- Your task:
Return every line of the entries that includes the word "Given".

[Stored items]
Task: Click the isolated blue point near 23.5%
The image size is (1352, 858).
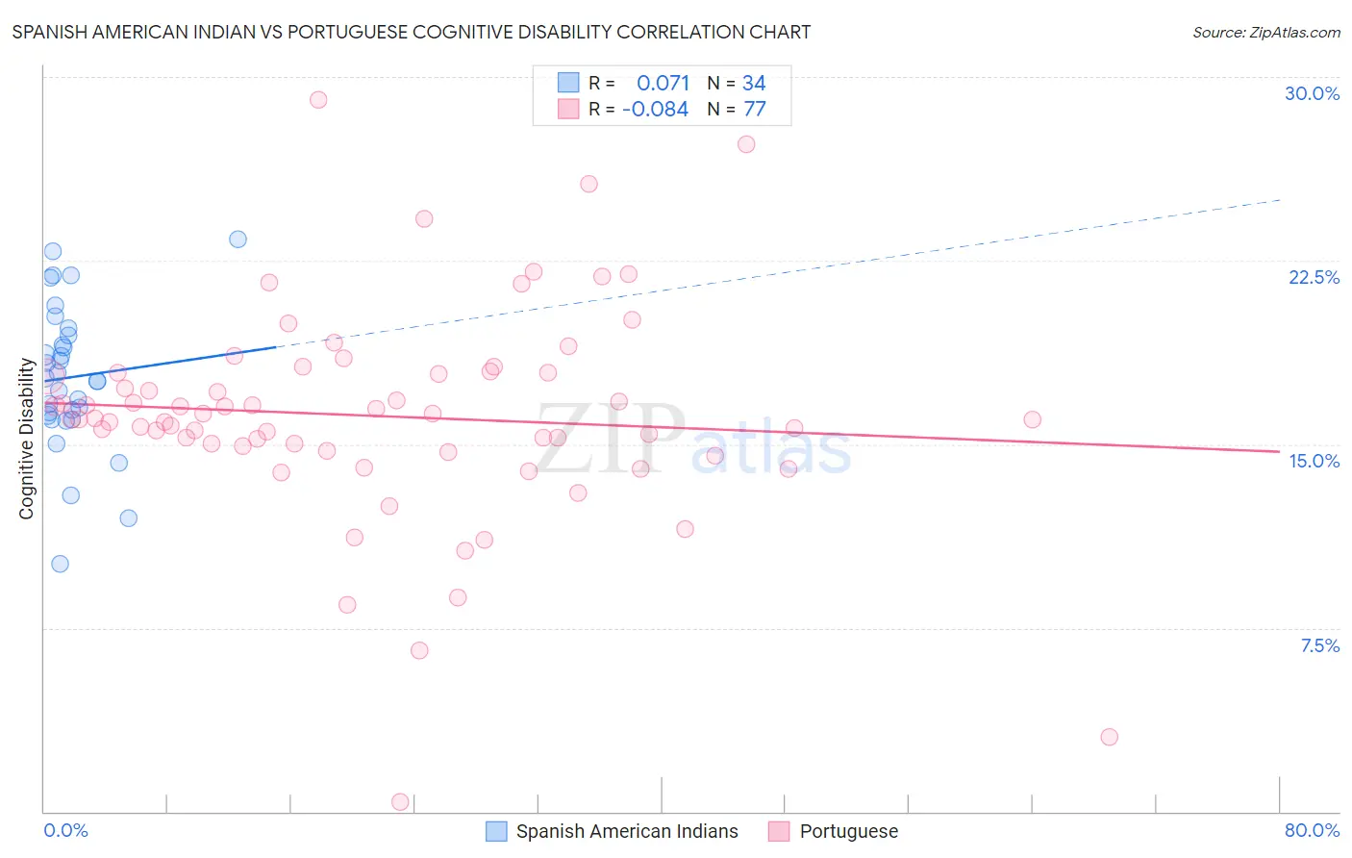Action: (238, 240)
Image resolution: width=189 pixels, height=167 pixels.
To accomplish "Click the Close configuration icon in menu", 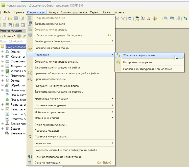I will (30, 23).
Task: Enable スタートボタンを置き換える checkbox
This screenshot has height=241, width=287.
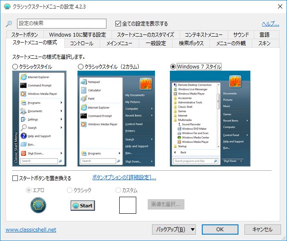Action: click(x=16, y=178)
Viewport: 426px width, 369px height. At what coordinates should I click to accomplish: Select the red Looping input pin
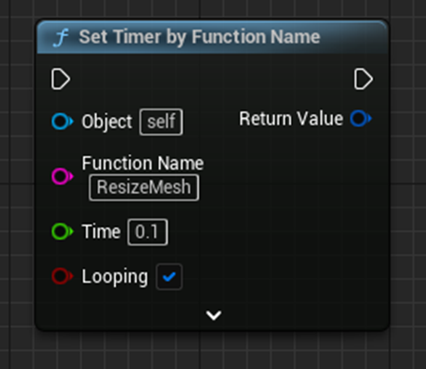[62, 276]
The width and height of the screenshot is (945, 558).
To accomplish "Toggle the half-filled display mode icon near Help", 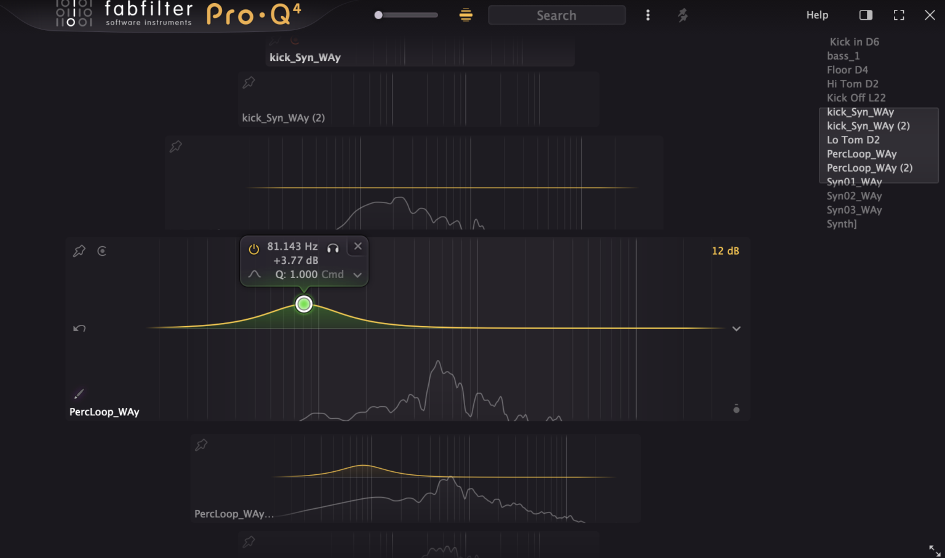I will tap(866, 14).
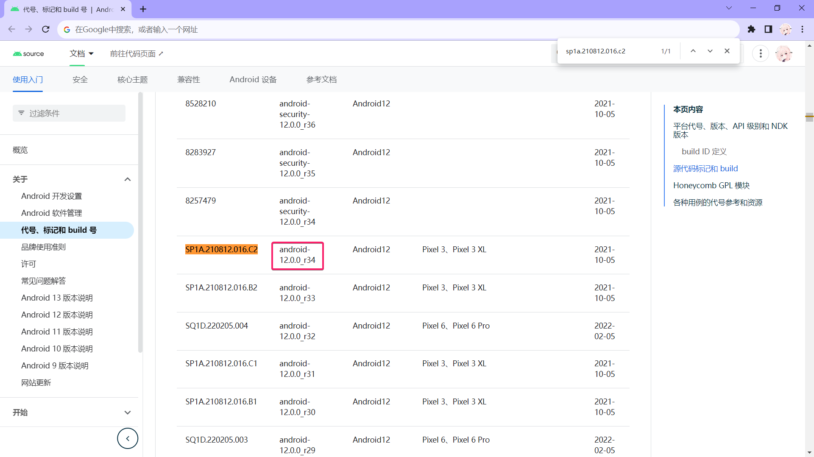Collapse the left sidebar with arrow button
Image resolution: width=814 pixels, height=457 pixels.
pyautogui.click(x=128, y=438)
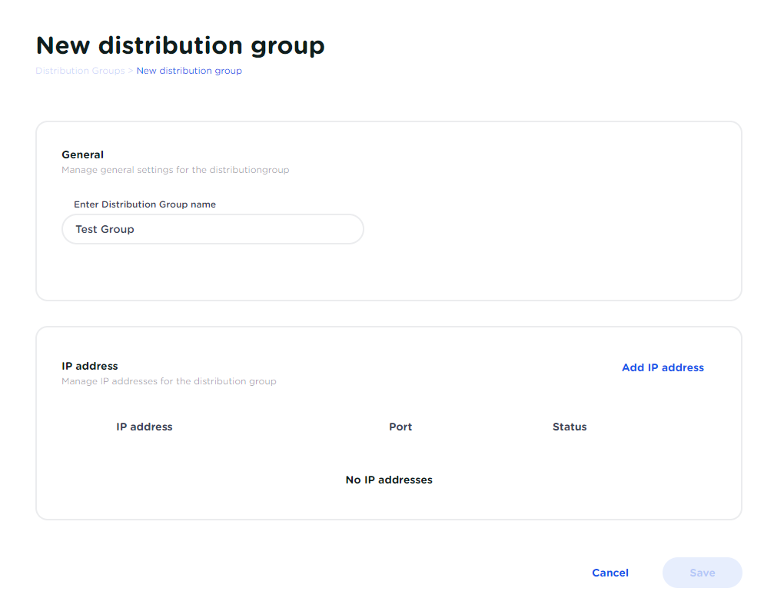Click the Manage IP addresses description text
This screenshot has width=764, height=608.
pos(168,381)
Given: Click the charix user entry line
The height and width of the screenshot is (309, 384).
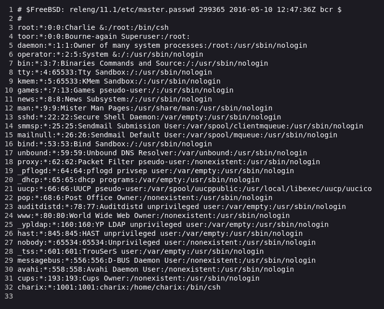Looking at the screenshot, I should coord(119,287).
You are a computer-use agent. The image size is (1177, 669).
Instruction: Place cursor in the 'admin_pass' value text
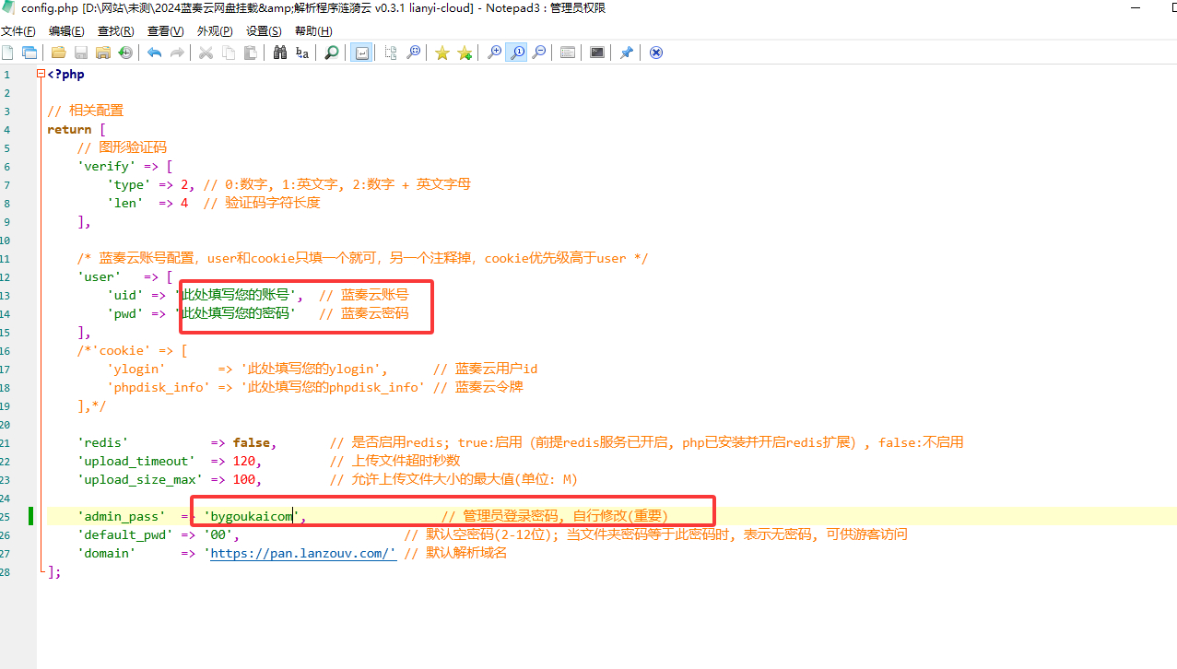tap(251, 516)
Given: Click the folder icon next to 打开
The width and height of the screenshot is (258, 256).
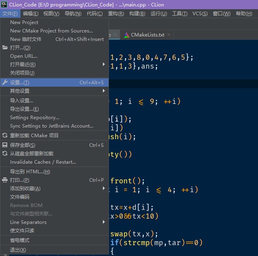Looking at the screenshot, I should coord(5,48).
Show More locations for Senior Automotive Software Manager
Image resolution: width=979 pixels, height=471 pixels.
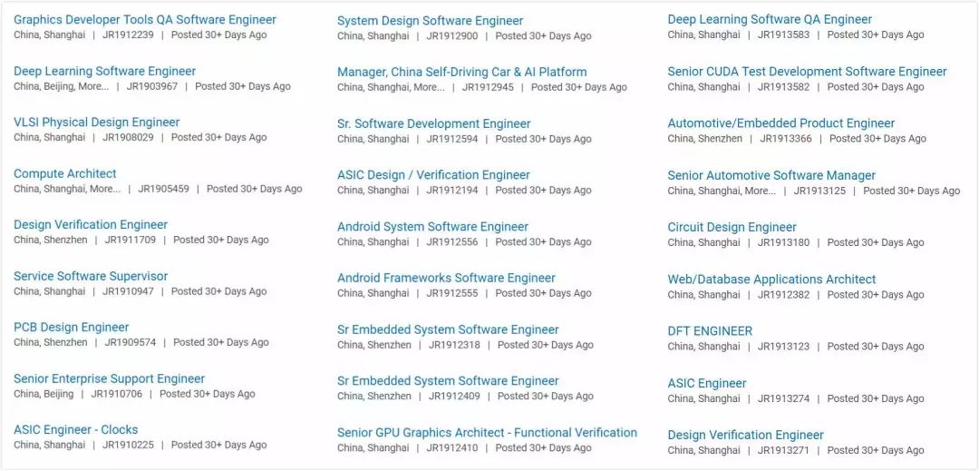(x=760, y=191)
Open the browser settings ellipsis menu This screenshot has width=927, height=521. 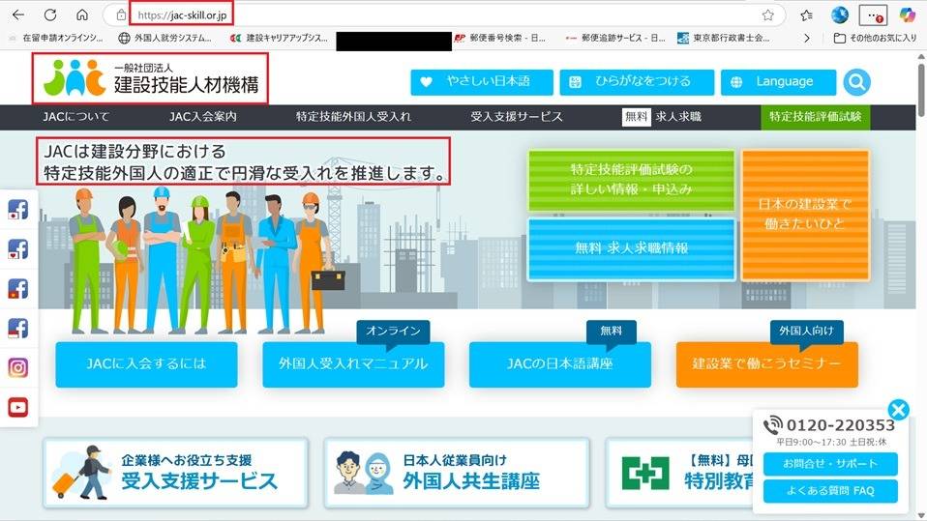(x=873, y=15)
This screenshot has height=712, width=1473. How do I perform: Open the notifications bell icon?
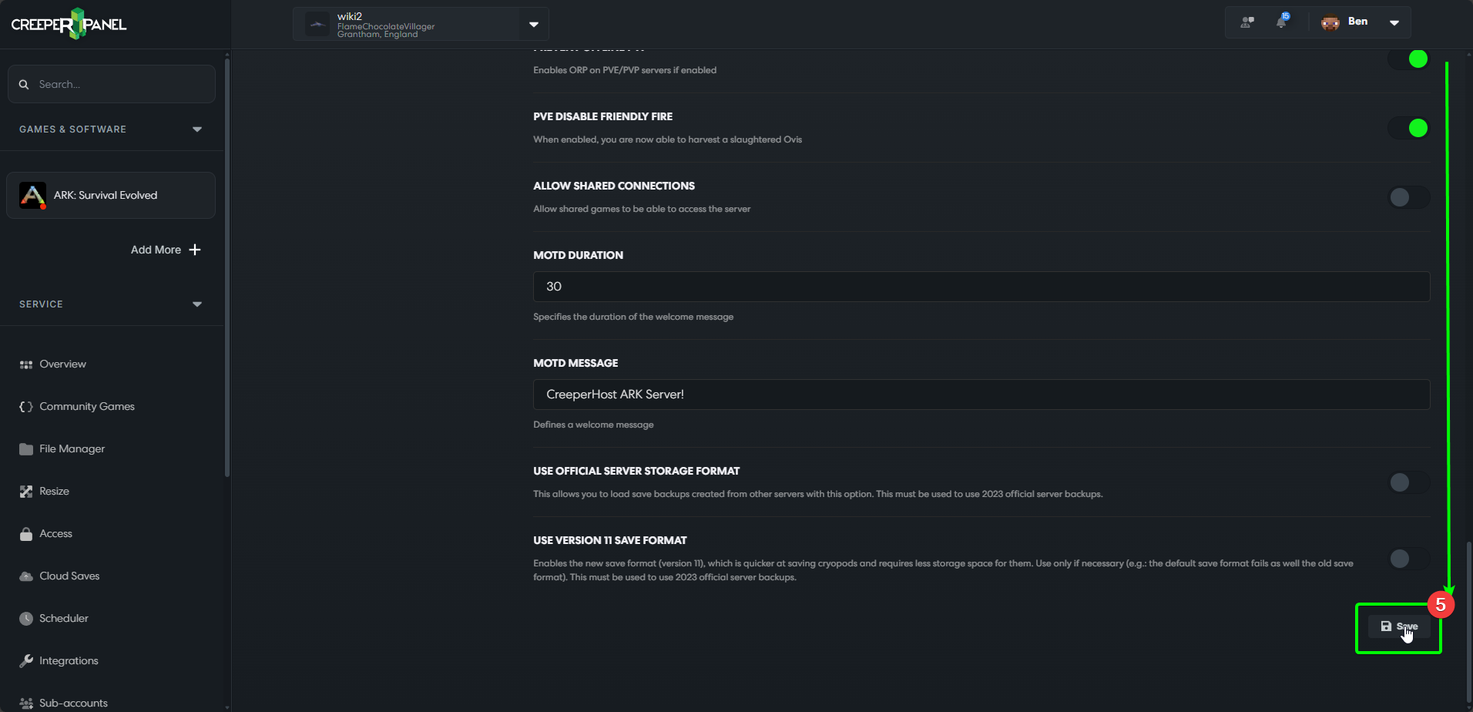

- Written reply:
Given: Click the charix user entry line
Given: Click the folder icon next to 打开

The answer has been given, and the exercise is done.